= EXCERPT TO READ =
Wall Street thought they could rely on Trump’s first term playbook. They were wrong.
Money managers came into President Donald Trump’s second term on the promise of tax cuts, DOGE savings, and pro-growth policies that would juice the stock market.
Many viewed tariffs as an afterthought.
«This might cause some market volatility, but we don’t think it will derail US growth», Solita Marcelli, chief investment officer for UBS Global Wealth Management, said of Trump’s tariff plans at a conference in November last year. «Let’s not forget that during his first term, president-elect Trump was quite responsive to market reactions.»
One hundred days after Trump’s inauguration, the S&P 500 is down 10% from record highs, banks across Wall Street have raised recession odds, and investor sentiment is overwhelmingly negative.
How did it all go so wrong? Here are the three lessons Wall Street has learned the hard way over the last 100 days.Tariffs are a bigger-than-expected focus
Wall Street got the biggest piece of the Trump agenda wrong: tariffs.

= MATERIAL PROVIDED =
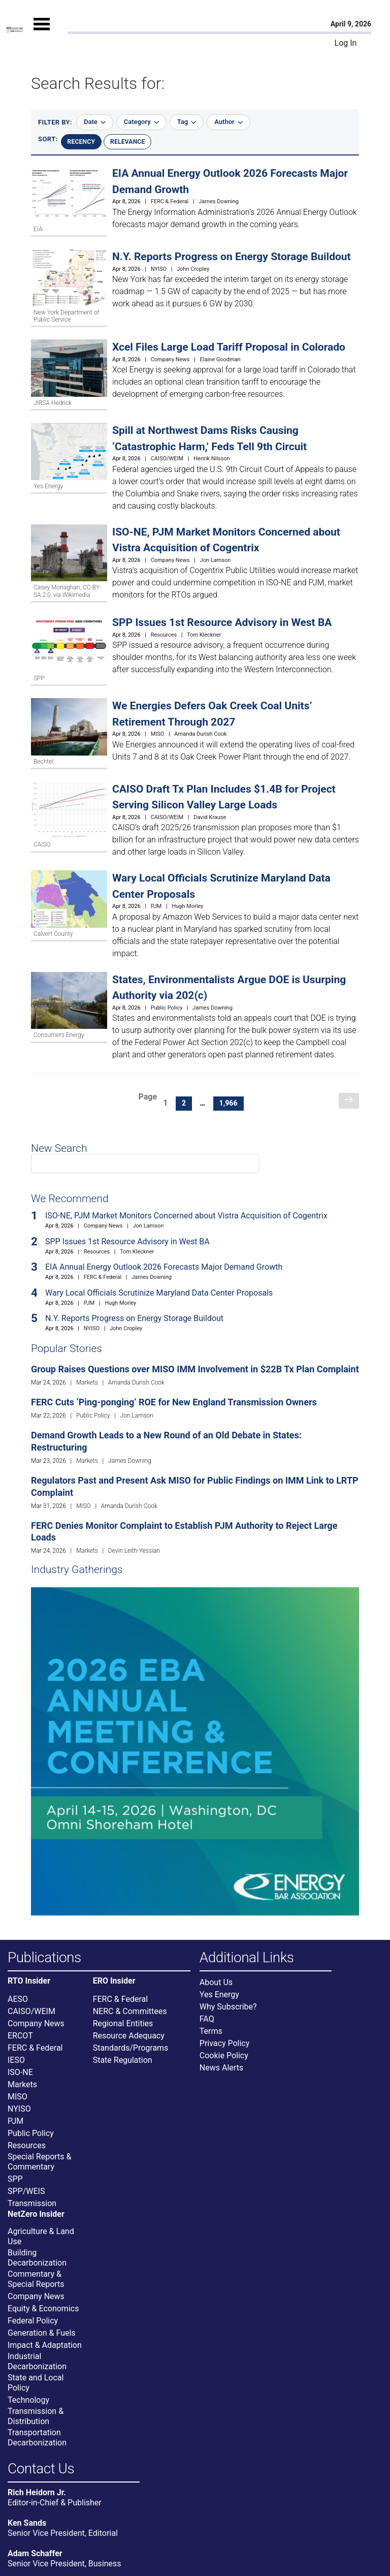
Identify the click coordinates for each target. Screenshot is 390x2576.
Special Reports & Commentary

= WRITTEN PROBLEM A =
From the article on Wall Street and Trump's tariffs, transcribe everything from "One hundred days" down to "is overwhelmingly negative.".
= WRITTEN PROBLEM B =
Check each statement against the article on Wall Street and Trump's tariffs. Answer yes or no for each, and quote the words from the article that settle it.
(i) One hundred days after the inauguration, the S&P 500 was 10% below its record highs.
(ii) Many money managers saw tariffs as a central part of the Trump agenda.
(iii) Solita Marcelli said the tariff plans would derail US growth.

= WRITTEN RESPONSE A =
One hundred days after Trump’s inauguration, the S&P 500 is down 10% from record highs, banks across Wall Street have raised recession odds, and investor sentiment is overwhelmingly negative.

= WRITTEN RESPONSE B =
(i) Yes: "the S&P 500 is down 10% from record highs"
(ii) No: "Many viewed tariffs as an afterthought."
(iii) No: "we don’t think it will derail US growth"